• [About this task]: Your task is to transcribe, without alteration, the lines from the top of the material below through the line bearing "Switch to Normal view in status bar", inclusive.

• [Entries supplied]:

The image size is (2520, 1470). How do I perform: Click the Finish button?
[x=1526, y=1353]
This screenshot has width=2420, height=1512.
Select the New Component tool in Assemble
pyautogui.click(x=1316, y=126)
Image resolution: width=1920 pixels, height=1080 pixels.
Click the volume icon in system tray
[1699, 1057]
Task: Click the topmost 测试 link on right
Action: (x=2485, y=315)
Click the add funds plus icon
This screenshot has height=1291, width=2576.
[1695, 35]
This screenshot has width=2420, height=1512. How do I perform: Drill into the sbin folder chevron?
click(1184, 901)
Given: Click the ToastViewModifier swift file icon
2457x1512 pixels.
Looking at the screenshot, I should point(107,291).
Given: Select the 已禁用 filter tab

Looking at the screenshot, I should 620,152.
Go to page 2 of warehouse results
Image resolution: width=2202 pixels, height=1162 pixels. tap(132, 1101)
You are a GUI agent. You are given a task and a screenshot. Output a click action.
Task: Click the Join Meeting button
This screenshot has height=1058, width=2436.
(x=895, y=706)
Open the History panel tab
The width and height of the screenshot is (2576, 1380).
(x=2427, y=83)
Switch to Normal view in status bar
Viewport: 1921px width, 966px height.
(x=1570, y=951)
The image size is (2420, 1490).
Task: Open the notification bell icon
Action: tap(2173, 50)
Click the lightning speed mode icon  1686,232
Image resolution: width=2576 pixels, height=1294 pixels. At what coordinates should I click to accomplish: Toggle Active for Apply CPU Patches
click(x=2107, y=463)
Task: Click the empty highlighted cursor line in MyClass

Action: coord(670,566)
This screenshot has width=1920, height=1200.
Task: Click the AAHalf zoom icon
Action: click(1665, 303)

• [Output below]:
The image size is (2520, 1470). How do I perform: Click the Finish button?
[x=1526, y=1353]
This screenshot has width=2420, height=1512.
Select the New Component tool in Assemble
pyautogui.click(x=1316, y=126)
Image resolution: width=1920 pixels, height=1080 pixels.
Click the volume icon in system tray
[1699, 1057]
Task: Click the topmost 测试 link on right
Action: (x=2485, y=315)
Click the add funds plus icon
This screenshot has height=1291, width=2576.
[1695, 35]
This screenshot has width=2420, height=1512. How do I perform: Drill into the sbin folder chevron?
click(1184, 901)
Given: Click the ToastViewModifier swift file icon
2457x1512 pixels.
Looking at the screenshot, I should point(107,291).
Given: Select the 已禁用 filter tab

Looking at the screenshot, I should 620,152.
Go to page 2 of warehouse results
Image resolution: width=2202 pixels, height=1162 pixels. tap(132, 1101)
You are a GUI agent. You are given a task and a screenshot. Output a click action.
Task: Click the Join Meeting button
This screenshot has height=1058, width=2436.
(x=895, y=706)
Open the History panel tab
The width and height of the screenshot is (2576, 1380).
(x=2427, y=83)
Switch to Normal view in status bar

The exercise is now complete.